[TASK STATEMENT]: Find the lines of data that contain the string "value", then list them.

Stored records
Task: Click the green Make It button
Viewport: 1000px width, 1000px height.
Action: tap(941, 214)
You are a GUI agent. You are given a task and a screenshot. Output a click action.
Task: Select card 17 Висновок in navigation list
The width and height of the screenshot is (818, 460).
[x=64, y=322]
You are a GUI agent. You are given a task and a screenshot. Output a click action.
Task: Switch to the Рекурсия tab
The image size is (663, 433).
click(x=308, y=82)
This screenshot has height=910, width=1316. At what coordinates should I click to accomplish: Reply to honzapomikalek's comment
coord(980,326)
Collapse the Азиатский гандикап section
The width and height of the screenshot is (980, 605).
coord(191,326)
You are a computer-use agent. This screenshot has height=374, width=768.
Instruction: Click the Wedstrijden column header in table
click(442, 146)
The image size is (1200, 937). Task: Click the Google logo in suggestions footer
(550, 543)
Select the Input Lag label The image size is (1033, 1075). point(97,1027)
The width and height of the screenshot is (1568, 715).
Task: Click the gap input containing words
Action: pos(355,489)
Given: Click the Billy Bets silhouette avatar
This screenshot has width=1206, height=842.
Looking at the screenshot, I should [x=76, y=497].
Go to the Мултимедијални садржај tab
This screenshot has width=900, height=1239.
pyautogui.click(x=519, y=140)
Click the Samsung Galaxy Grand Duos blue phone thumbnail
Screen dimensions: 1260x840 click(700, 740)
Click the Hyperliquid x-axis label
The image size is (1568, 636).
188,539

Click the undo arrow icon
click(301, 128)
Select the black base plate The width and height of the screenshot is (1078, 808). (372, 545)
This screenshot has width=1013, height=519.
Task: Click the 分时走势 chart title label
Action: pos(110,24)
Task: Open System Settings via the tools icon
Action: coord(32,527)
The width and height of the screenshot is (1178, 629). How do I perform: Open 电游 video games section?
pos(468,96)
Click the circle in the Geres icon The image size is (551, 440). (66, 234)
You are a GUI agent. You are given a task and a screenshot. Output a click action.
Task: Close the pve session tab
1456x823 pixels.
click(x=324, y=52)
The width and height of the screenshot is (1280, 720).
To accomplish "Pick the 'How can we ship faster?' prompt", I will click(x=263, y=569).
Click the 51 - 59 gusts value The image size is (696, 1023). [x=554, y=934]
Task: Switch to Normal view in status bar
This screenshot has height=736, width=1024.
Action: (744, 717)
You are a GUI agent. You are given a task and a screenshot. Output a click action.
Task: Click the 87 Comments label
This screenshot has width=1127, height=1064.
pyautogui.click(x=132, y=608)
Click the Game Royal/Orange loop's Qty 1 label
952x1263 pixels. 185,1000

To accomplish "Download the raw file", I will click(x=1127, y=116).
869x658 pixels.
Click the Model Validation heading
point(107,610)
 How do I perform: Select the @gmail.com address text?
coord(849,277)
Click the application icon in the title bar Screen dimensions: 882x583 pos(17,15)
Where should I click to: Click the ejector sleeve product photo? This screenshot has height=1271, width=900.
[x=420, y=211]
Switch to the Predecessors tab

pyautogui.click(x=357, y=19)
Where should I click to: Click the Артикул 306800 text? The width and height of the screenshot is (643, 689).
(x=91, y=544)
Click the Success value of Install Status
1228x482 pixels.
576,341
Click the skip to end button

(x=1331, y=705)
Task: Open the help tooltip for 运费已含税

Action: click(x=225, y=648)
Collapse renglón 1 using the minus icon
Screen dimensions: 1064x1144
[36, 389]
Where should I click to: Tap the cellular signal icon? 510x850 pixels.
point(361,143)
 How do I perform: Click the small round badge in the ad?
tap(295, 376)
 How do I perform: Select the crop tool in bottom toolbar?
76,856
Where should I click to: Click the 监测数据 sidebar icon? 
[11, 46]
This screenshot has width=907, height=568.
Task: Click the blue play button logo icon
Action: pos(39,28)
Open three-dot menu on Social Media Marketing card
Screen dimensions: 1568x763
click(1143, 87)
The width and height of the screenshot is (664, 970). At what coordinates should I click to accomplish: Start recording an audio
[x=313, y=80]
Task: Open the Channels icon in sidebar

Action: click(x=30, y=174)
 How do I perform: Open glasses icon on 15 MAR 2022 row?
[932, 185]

[EXERCISE SOLUTION]:
Click the 51 - 59 gusts value The image size is (696, 1023). [x=554, y=934]
Click the Success value of Install Status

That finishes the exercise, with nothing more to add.